Mateusz Morawiecki mieszka na nowoczesnym zamkniętym osiedlu na stołecznym Mokotowie. W okolicy znajdują się restauracje i salony SPA, dzięki czemu można tam ponoć spotkać osoby z pierwszych stron gazet. Wejścia na teren osiedla strzegą ochroniarze oraz szlaban, więc postronna osoba raczej tam nie wejdzie.
Morawiecki bez ochrony SOP
Od niedawna były premier nie jest już objęty pieczą Służby Ochrony Państwa. Po zmianie rządu 13 grudnia polityk mógł liczyć na ochronę funkcjonariuszy SOP przez pierwsze trzy miesiące po oddaniu władzy. Okres ten upłynął we wtorek 12 marca.
"Super Express" donosi, że Morawiecki zwrócił się do rządu Donalda Tuska z wnioskiem o przedłużenie tego okresu, ale został on odrzucony. Zmiana sytuacji okazała się być ulgą dla niektórych sąsiadów polityka, których męczyła już obecność ochroniarzy.
– Jak był premierem, to przyjeżdżała z nim świta. Nawet kilka samochodów. Zajmowali parking i czasem trzeba było ich przeganiać – powiedział "Faktowi" jeden z mieszkańców.
Według innego sąsiada jeszcze do niedawna ochrona towarzyszyła Morawieckiemu na każdym kroku. – Takie osobowości nie chodzą wśród zwykłych, szarych ludzi. Kiedyś jeszcze były lektyki, ale z nich zrezygnowano, choć pewnie dla niektórych wybitnych dygnitarzy, może małych wzrostem, byłyby przydatne – stwierdził ironicznie.

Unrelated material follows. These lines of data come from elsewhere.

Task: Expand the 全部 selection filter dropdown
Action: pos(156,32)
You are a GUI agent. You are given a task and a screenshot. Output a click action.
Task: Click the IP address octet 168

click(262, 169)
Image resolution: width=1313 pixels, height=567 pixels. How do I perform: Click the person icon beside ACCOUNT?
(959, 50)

Rozmówcy "Faktu" dodają, że brak funkcjonariuszy SOP nie wpłynął na ich poczucie komfortu. – Wcześniej też zresztą nie wiązaliśmy ochroniarzy pana premiera z naszym poczuciem bezpieczeństwa – przyznała mieszkanka osiedla.
Żoliborzanie o ochronie Kaczyńskiego
Przypomnijmy, że nowy szef MSWiA Marcin Kierwiński zaczął swoje rządy od symbolicznych "porządków" na warszawskim Żoliborzu. W grudniu minister powiadomił, że sprzed domuJarosława Kaczyńskiegozniknęła policja, która przez osiem lat rządów PiS obstawiała willę przez całą dobę.

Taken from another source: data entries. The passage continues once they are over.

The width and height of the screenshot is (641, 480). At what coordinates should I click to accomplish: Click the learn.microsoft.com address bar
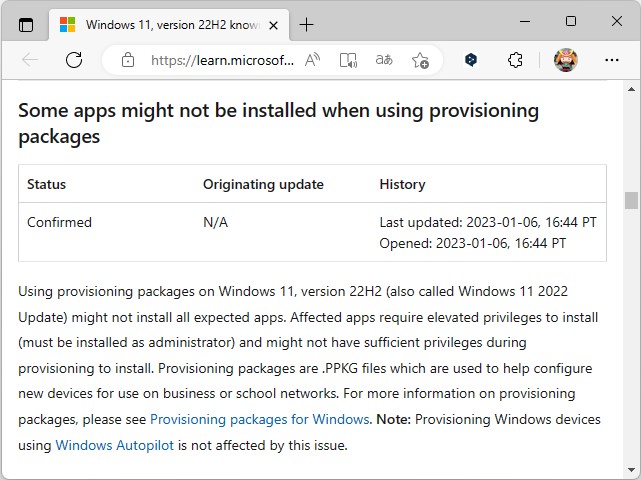(x=222, y=60)
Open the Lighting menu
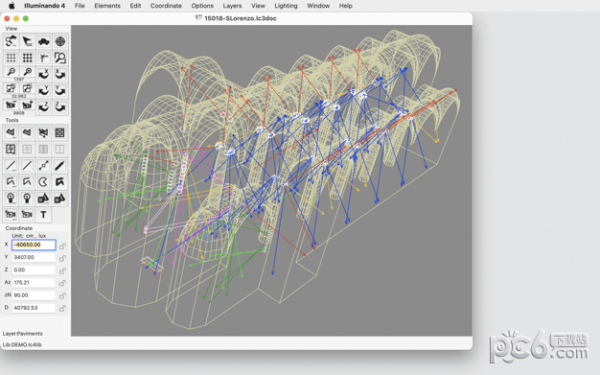This screenshot has height=375, width=600. tap(286, 6)
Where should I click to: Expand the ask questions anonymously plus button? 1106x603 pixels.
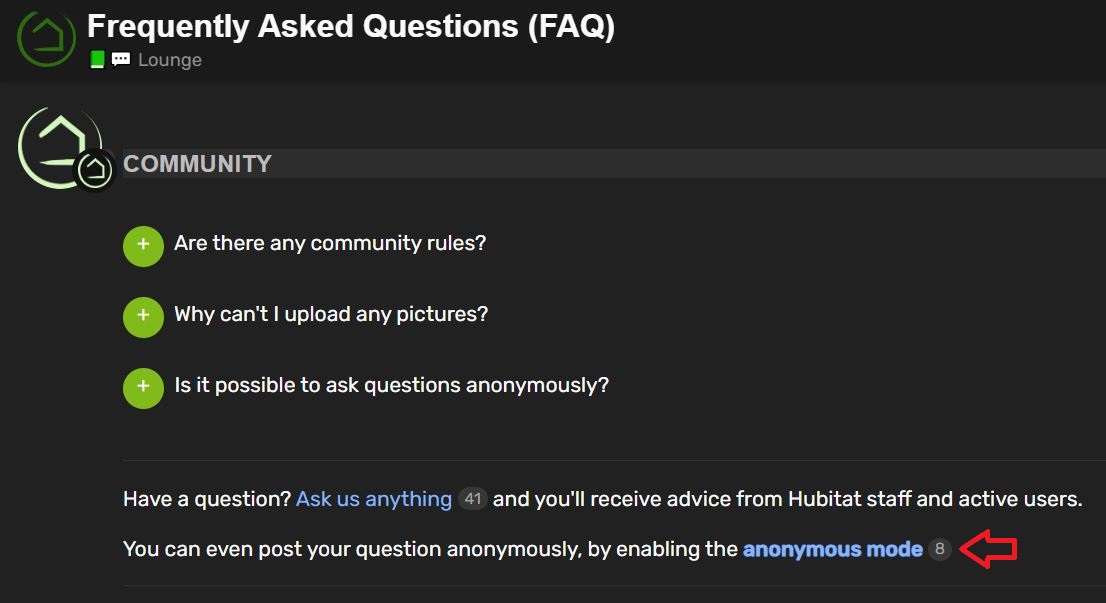143,388
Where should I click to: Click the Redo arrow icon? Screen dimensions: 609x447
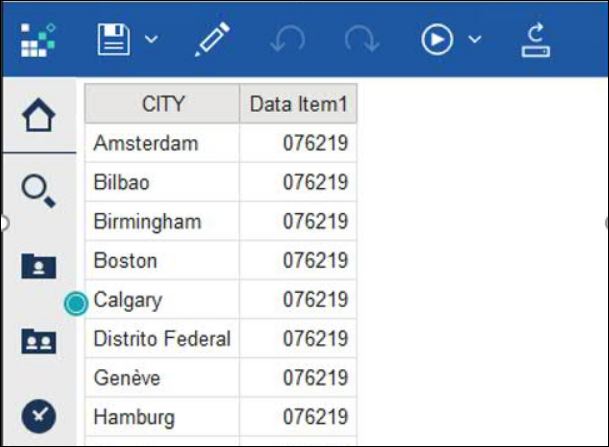(362, 39)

W przeciwieństwie do sąsiadów byłego premiera niektórym Żoliborzanom nie spodobały się zmiany. – Uważam, że wcale ta policja nie przeszkadzała. Czuliśmy się tu bezpiecznie. Lepiej, jakby była. Widziałam te żenujące i skandaliczne demonstracje. A policjanci zawsze byli grzeczni, uprzejmi. Tutaj też kiedyś nie było tak bezpiecznie. Element urządzał libacje, potem znajdywałam butelki na trawniku – powiedziała dziennikarzom WP pani Zofia.

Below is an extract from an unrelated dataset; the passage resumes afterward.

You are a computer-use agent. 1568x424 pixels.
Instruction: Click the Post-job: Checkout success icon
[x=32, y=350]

– Właśnie się zaczęło, już wszystko nam zabiorą. Będę się martwić, bo zawsze byli tu policjanci. A teraz nie wiadomo, jak będzie, może skasują policję. To, co wyprawiają, to przechodzi ludzkie pojęcie – wtórowała pani Dobrosława.
Z drugiej strony, inni mieszkańcy skarżyli się, że policjanci strzegący domu prezesa byli nadgorliwi i karali za każde popełnione wykroczenie. Dotyczyło to głównie osób, które nie schodziły z roweru na przejściu dla pieszych albo przechodziły przez ulicę na czerwonym świetle.
– Kilka dni temu znajomy umówił się z kimś na ulicy Mickiewicza. Wysiadł z auta i rozglądał się, czy osoba na którą czeka, już jest. Z samochodu obok wysiadł pan, który zaczął wypytywać go, po co przyjechał i czego szuka. Kazał mu wrócić do pojazdu i tam czekać – opisała pani Sonia, która również mieszka w okolicy.